Thorium separation: the Thorex process

Thorium has a distribution coefficient in TBP smaller by an order of magni­tude than uranium. This makes thorium extraction by TBP more difficult than that of uranium. In particular, much larger fluxes of TBP are required for the same extracted quantity. Such an extraction, called the Thorex process, has been achieved at a pre-industrial stage in two instances [138]:

• At Hanford more than 200 metric tons of low-burn-up aluminium-clad thorium fuel were processed [142].

• In the frame of the THTR (thorium high-temperature reactor), laboratory extraction of thorium and uranium was carried out at Jiilich on highly irradiated fuels [143].

Aside from a low distribution coefficient, thorium extraction is made difficult by the existence of an additional organic phase which appears for a rather modest thorium nitrate concentration in the aqueous phase. This concentration decreases as a function of the concentration of nitric acid.
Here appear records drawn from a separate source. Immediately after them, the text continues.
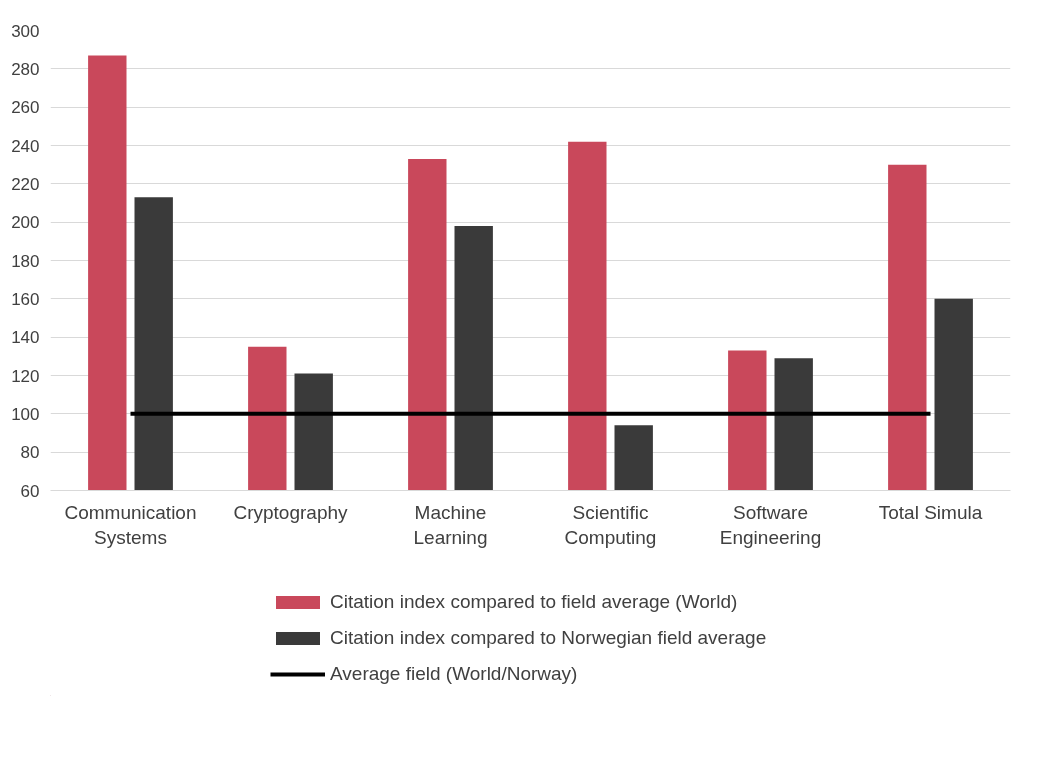  What do you see at coordinates (26, 184) in the screenshot?
I see `y-tick-label: 220` at bounding box center [26, 184].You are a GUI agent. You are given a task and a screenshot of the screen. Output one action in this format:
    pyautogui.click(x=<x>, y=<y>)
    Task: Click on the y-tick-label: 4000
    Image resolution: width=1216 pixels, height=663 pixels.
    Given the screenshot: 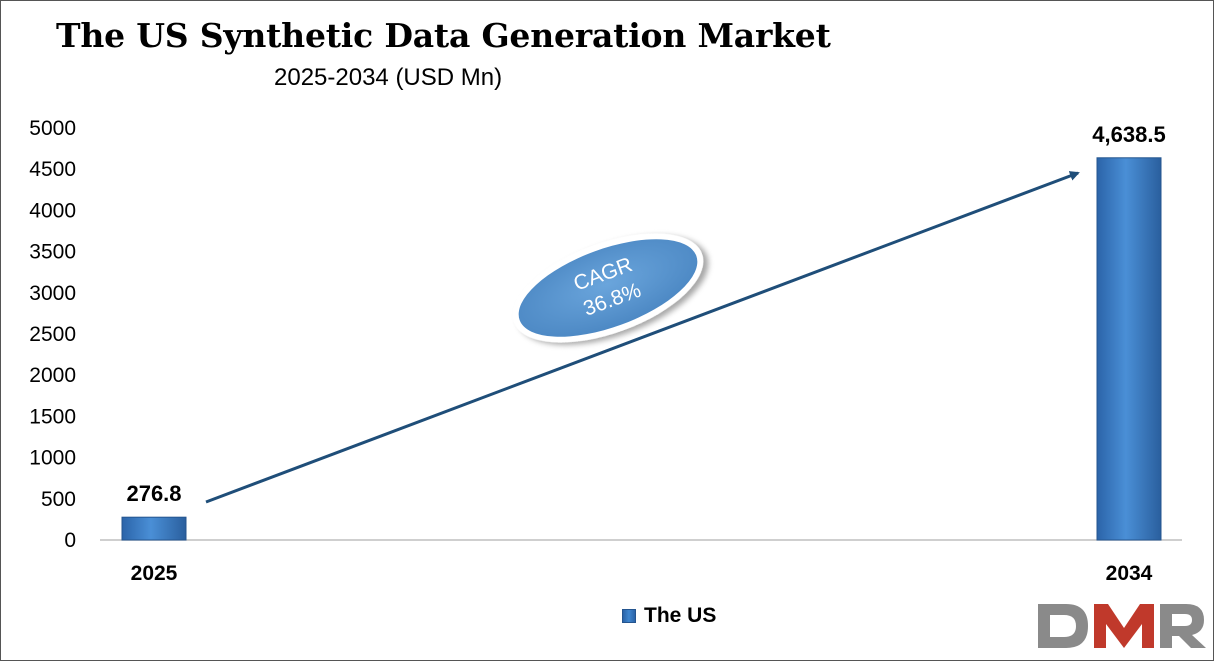 What is the action you would take?
    pyautogui.click(x=52, y=210)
Furthermore it was found that at moderate nitric acid concentrations, needed for good separation of thorium from fission products (around 1.5mol/l), fission products, if present in large quantities, might precipitate. This has led [143, 144] to a rather complicated extraction process where an initial pre-decontamination of thorium and uranium with low thorium (1.15mol/l) and medium nitric acid (1mol/l) concentrations, was followed by an extraction stage with lower nitric acid concentration (0.15mol/l) and, finally, separation and purification of thorium and uranium. The Purex process is unable to separate thorium from protactinium with good efficiency. An improved separation can be obtained by adding phosphoric acid H3PO4 which complexes readily with protactinium.

An interesting aspect of the Jiilich experiment is that it involved the treatment of fuel particles embedded in graphite and silicon carbide spheres. The graphite was burned in oxygen to CO2. Because of the presence of 14C this has to be sequestered in the form of CaCO3, for example.

Thus the treatment of thorium fuels by the Purex process has been demonstrated but leads to much larger radioactive effluents than does the Purex process for uranium and plutonium extraction.